**How to complete this task:**
Return verbatim the lines that run from the one holding "Screen dimensions: 1568x447" to the end of the listing, both ends included, without the pictures.
↓
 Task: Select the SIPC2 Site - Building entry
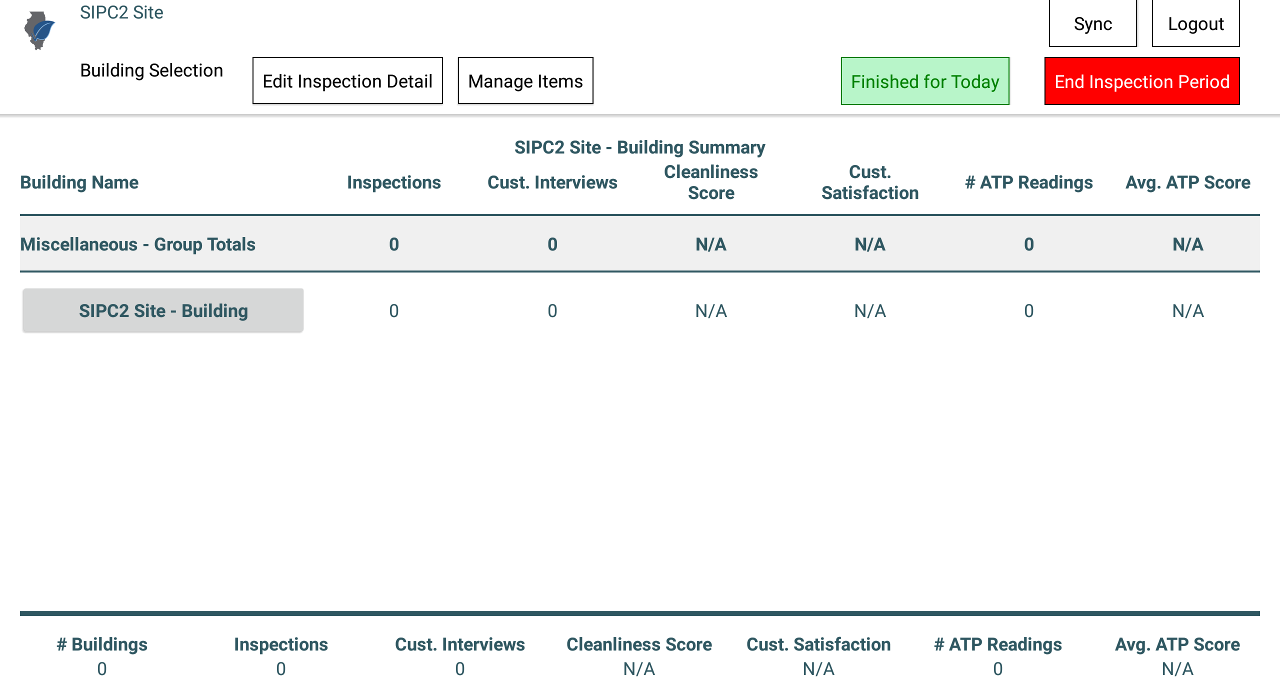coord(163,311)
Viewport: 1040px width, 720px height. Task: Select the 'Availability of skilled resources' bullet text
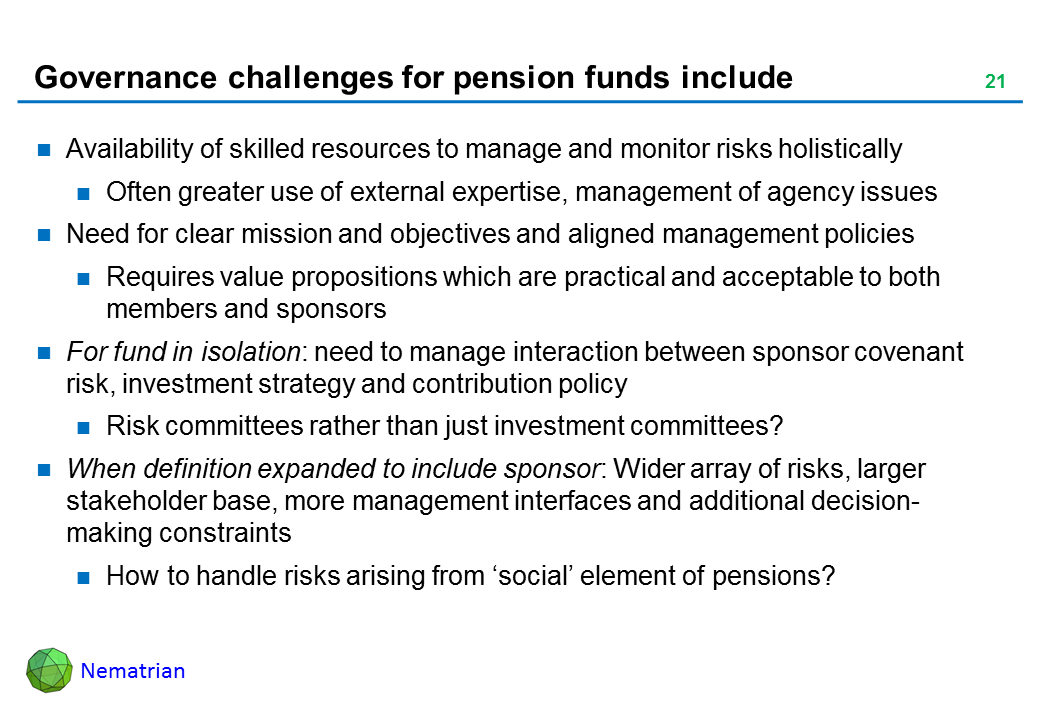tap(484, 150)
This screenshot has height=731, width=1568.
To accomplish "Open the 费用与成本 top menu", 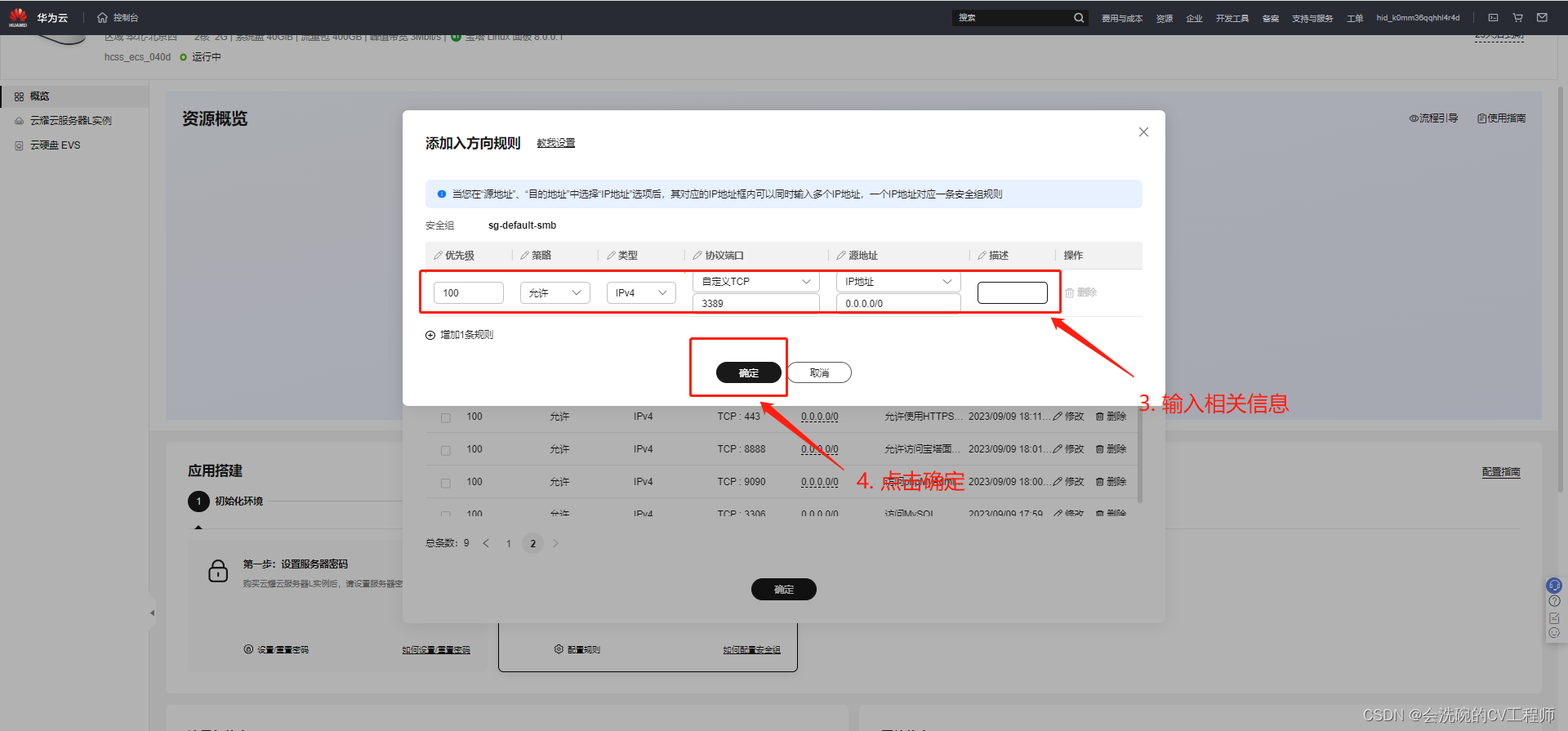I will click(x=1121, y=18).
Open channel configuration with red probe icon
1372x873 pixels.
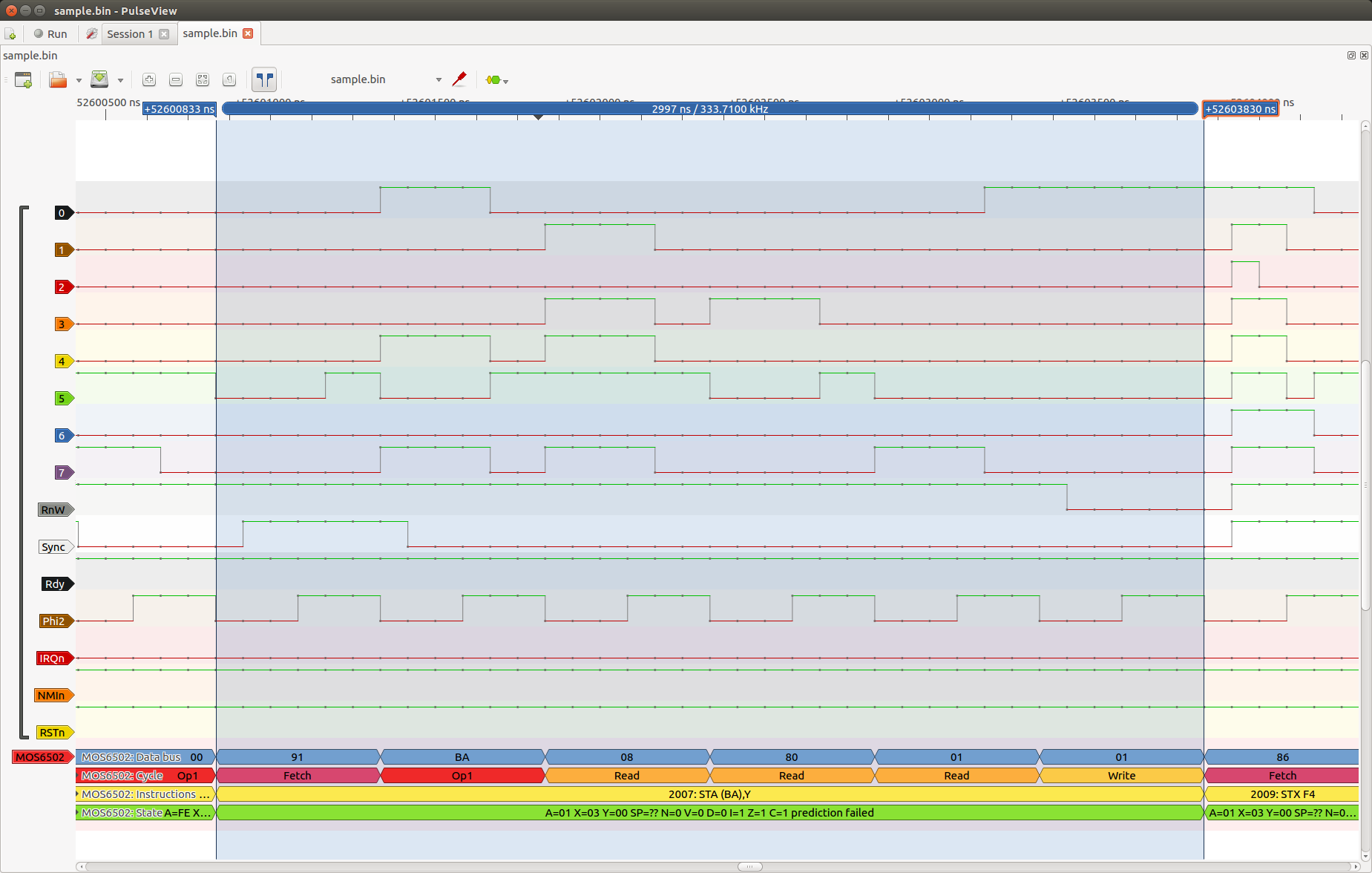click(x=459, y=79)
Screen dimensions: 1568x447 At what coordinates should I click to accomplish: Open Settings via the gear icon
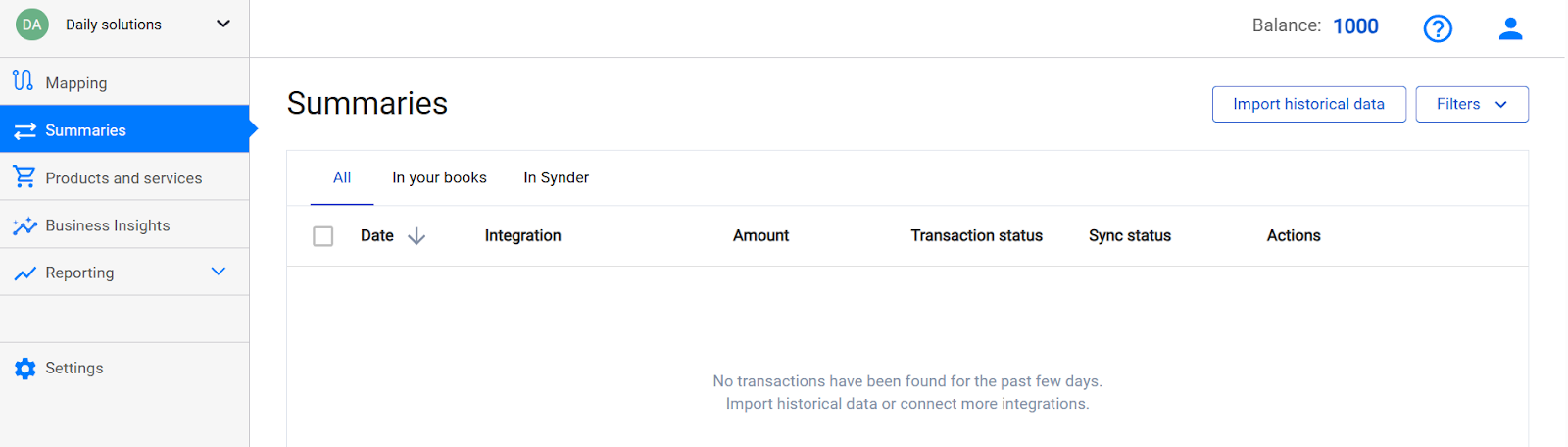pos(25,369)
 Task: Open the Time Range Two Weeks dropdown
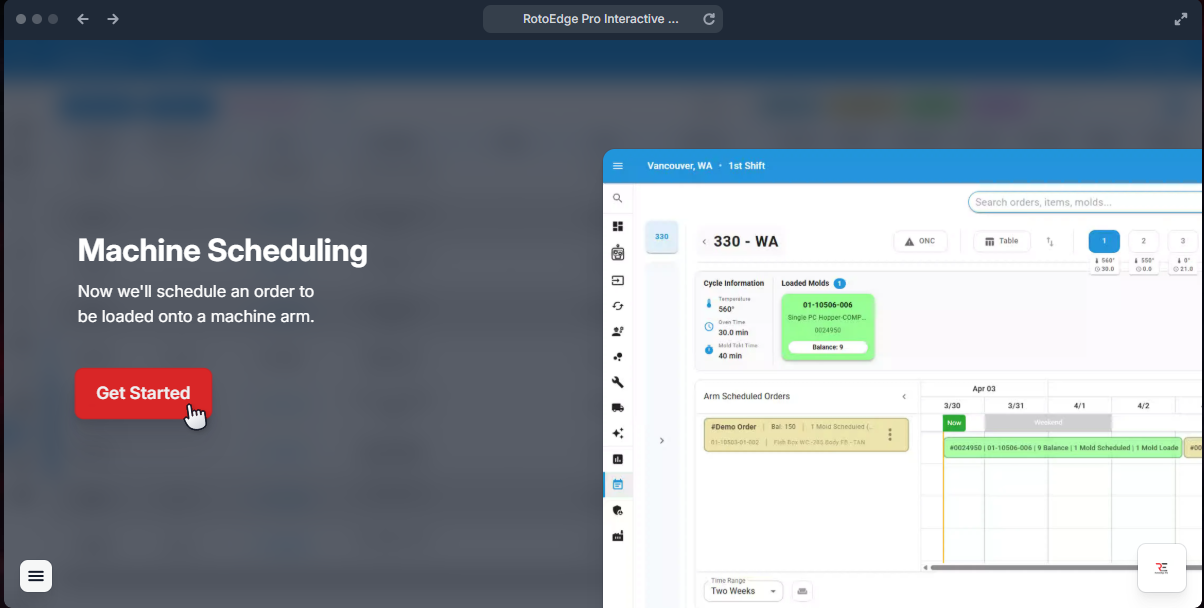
↑
**Reply:**
Screen dimensions: 1568x447 At what coordinates should I click to accomplish: Open Settings via the gear icon
pos(25,369)
 Task: Open the Time Range Two Weeks dropdown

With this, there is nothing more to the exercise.